A “significantly higher than expected” surge in deadline hour PPI payout claims could cost Royal Bank of Scotland (RBS) as much as £900m ($1.1bn).
An additional provision of between £600m ($731m) and £900m will be made in the UK lender’s third quarter results to cover anticipated costs associated with a spike in the number of reports made about mis-sold payment protection insurance policies.
Last week (29 August) was the deadline for customers to file a claim for compensation about a PPI policy they believed to have been illegitimately sold to them by their bank.
RBS received a late rush of PPI payout claims around the deadline
The Financial Conduct Authority (FCA) conducted a long-running public awareness campaign encouraging consumers to make a claim, and reminding them of the cut-off date.
RBS said in a statement: “The volume of claims received during August was significantly higher than expected, with a further spike in the final days leading up to the deadline of 29 August 2019.
“RBS therefore now expects to make an incremental charge for PPI claims, in addition to the provisions recorded to 30 June 2019, in the range of £600m to £900m in its Q3 2019 results, which takes into account claims by the official receiver.
“The processing of claims is ongoing and the ultimate provision recognised could be above or below this range.”
To the end of June 2019, RBS had used £4.9bn ($6bn) of an existing £5.3bn ($6.5bn) provision earmarked for settling PPI compensation claims.
The total amount paid to customers in PPI claims since January 2011 stands at £36bn ($44bn), although the late dash to file claims ahead of the deadline could mean this figure rises sharply as institutions process the last-minute refund applications.
RBS is one of many UK financial institutions receiving PPI payout claims
PPI was a common “add-on” to financial products requiring regular repayments in the UK during the 1990s and 2000s, although some cases date as far back as the 1970s.

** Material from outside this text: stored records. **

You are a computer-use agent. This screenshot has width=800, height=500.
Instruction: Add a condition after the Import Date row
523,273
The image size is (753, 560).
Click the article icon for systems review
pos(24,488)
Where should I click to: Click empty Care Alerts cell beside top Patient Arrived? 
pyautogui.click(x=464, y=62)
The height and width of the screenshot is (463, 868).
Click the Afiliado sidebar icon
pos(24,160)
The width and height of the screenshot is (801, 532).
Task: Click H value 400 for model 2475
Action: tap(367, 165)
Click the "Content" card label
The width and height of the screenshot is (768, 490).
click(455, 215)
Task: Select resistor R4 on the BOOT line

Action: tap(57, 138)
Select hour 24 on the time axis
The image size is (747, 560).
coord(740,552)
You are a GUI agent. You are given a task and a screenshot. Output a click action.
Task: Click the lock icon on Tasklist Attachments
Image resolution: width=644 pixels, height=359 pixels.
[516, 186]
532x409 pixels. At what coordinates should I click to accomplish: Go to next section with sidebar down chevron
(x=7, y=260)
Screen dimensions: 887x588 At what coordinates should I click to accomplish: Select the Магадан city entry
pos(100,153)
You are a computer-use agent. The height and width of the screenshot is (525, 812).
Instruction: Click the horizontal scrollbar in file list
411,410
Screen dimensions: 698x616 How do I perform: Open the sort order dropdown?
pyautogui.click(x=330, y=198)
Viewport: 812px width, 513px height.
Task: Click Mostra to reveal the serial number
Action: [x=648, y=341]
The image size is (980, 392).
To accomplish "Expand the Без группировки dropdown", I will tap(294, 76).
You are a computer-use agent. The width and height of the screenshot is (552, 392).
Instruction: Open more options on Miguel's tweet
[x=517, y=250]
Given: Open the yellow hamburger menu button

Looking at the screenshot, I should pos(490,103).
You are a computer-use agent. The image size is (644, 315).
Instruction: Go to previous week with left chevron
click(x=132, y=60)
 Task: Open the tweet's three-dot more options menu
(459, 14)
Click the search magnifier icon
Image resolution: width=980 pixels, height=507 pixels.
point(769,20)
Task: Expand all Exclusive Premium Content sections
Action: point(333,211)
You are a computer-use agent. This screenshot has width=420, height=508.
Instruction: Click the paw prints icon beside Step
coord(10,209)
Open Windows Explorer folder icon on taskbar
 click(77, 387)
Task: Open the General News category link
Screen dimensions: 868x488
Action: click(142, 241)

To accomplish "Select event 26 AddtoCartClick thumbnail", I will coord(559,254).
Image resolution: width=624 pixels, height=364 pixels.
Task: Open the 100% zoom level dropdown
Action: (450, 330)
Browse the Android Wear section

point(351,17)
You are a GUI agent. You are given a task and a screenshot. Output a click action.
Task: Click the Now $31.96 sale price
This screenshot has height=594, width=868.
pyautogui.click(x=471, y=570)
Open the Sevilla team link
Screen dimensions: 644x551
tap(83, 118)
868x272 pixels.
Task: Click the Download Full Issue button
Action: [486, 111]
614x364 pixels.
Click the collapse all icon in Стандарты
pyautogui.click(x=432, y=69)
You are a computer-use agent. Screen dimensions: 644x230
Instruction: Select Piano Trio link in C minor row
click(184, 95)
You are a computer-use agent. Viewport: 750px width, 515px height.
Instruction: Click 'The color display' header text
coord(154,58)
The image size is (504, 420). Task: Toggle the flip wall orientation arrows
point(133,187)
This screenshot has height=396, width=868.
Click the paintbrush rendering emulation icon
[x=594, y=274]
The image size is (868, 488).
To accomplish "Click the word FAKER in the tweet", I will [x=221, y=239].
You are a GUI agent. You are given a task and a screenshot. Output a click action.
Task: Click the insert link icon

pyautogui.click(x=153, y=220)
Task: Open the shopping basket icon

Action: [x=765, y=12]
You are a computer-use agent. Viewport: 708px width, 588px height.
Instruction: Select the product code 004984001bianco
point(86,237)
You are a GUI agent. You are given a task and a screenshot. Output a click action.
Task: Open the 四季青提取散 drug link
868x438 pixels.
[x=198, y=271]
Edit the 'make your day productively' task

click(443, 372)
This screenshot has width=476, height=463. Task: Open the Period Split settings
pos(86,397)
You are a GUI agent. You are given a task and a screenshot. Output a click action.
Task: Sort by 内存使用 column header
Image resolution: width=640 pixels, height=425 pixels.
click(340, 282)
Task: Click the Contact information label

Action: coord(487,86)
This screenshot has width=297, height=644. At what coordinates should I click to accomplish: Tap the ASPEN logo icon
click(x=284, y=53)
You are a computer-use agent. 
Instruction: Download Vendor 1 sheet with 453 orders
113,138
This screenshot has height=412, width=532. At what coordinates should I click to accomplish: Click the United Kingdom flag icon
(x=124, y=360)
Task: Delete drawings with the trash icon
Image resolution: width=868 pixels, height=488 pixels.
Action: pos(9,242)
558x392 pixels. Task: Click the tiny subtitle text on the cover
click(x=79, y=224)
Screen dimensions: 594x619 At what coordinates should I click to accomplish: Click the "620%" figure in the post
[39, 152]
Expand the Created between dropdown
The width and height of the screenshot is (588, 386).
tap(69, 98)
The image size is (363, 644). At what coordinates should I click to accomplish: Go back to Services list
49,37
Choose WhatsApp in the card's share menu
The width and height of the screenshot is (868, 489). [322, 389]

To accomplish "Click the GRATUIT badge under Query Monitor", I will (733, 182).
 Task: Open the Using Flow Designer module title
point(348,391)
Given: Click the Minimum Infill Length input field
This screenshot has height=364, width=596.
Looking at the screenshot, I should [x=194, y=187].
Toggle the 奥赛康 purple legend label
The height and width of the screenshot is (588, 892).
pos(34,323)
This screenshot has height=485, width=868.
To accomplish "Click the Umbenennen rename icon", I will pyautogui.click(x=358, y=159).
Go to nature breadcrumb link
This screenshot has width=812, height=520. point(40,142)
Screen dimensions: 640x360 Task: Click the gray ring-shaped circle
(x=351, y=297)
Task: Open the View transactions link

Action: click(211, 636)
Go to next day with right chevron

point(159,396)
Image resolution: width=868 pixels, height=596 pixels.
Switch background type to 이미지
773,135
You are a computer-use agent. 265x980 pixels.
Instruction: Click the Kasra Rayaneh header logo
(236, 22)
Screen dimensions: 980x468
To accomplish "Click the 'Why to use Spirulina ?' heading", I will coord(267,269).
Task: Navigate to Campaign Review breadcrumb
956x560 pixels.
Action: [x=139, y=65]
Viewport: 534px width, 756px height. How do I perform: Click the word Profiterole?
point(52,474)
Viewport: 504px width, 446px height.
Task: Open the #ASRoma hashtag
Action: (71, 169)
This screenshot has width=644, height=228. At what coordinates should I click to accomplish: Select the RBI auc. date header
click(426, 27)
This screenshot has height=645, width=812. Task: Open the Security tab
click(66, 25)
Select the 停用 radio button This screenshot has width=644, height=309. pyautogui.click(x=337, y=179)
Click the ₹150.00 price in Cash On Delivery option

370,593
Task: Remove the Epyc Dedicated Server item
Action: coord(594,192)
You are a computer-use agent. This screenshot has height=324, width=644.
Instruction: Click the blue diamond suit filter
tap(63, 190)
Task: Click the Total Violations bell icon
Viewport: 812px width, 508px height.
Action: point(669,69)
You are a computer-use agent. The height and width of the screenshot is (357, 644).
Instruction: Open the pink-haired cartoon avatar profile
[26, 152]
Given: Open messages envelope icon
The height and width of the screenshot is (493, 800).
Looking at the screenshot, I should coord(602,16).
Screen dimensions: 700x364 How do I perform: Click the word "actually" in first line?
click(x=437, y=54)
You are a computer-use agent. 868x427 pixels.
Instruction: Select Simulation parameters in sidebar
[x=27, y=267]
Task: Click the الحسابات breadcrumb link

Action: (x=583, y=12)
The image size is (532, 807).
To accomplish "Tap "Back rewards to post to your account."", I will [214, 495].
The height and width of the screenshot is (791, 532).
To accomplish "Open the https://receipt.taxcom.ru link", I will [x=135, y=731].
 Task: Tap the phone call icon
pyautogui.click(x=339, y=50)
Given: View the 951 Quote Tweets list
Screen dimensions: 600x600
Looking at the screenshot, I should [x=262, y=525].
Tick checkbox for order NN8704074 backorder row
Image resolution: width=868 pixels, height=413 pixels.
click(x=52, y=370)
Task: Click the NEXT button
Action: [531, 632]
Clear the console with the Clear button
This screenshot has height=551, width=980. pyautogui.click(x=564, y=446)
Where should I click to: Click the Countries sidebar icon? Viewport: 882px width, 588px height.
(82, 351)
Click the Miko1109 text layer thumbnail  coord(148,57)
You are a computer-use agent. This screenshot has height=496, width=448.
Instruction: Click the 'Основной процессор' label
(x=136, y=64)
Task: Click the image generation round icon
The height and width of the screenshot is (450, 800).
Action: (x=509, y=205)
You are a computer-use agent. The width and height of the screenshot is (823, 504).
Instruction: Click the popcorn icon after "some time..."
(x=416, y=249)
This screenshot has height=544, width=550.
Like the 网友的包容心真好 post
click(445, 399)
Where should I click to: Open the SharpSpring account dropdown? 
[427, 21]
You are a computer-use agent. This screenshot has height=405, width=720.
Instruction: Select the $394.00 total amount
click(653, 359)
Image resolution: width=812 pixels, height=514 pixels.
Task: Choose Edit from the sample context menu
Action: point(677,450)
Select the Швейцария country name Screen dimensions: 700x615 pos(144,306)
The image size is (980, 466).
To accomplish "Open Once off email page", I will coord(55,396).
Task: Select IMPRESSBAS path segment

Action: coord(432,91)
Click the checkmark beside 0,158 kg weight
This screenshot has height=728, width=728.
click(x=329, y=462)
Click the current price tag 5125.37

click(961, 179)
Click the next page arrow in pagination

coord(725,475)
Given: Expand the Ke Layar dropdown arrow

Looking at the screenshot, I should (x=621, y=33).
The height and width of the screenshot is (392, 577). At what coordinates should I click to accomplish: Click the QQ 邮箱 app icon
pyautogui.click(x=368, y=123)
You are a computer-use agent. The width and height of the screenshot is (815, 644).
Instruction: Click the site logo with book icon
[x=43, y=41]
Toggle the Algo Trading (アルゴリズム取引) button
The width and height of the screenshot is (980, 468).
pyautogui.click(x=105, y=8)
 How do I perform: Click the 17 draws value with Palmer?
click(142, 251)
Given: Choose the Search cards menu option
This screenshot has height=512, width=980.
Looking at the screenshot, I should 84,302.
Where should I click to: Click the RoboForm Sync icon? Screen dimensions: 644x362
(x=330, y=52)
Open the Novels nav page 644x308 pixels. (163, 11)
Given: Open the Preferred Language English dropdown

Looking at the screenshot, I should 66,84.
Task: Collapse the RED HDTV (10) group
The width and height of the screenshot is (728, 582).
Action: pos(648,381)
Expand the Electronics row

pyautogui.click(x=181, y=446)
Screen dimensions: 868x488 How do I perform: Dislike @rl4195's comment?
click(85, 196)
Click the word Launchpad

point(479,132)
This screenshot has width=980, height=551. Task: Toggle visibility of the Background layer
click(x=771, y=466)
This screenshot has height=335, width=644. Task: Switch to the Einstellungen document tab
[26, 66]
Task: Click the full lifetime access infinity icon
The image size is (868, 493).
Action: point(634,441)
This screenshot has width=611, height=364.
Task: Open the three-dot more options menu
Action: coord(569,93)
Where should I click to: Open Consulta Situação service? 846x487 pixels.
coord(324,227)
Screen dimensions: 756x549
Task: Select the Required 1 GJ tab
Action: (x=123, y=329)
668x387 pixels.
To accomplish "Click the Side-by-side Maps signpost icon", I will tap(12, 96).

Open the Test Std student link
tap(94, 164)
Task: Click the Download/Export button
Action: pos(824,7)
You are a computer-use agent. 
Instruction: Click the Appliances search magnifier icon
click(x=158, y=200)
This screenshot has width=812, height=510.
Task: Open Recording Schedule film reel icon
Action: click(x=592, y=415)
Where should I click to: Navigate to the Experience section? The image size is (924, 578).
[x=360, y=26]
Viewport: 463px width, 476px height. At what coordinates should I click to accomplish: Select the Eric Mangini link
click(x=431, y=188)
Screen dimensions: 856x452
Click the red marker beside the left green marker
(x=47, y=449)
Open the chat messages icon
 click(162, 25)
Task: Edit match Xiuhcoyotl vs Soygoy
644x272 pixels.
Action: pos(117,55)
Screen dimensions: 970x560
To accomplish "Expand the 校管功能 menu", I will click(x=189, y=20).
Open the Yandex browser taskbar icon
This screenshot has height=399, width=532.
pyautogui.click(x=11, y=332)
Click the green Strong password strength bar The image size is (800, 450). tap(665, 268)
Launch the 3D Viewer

The idea was that the insurance would cover the repayments for certain products if the policyholder found themselves unable to make them, for example due to redundancy, illness or death.
Products to which it was attached included loans, credit cards, mortgages, car finance and home shopping accounts.
Around 64 million PPI policies were sold by financial institutions before the FCA ultimately concluded many of these were illegitimate and that consumers could be entitled to a refund.
There are two reasons for which a PPI repayment claim may have been eligible; either it was mis-sold or the organisation that provided it earned a high level of commission from the sale, but did not inform the customer at the time.
Grounds for claiming a policy was mis-sold included being pressured into buying it, being promised a cheaper rate for buying it, or being told a credit application would be more likely to be accepted if PPI was purchased.
Last month, RBS — along with Santander — was penalised by the UK Competition and Markets Authority over its handling of PPI policy advice, with the regulator reprimanding the bank for failing to provide reminders to almost 11,000 customers over a six-year period.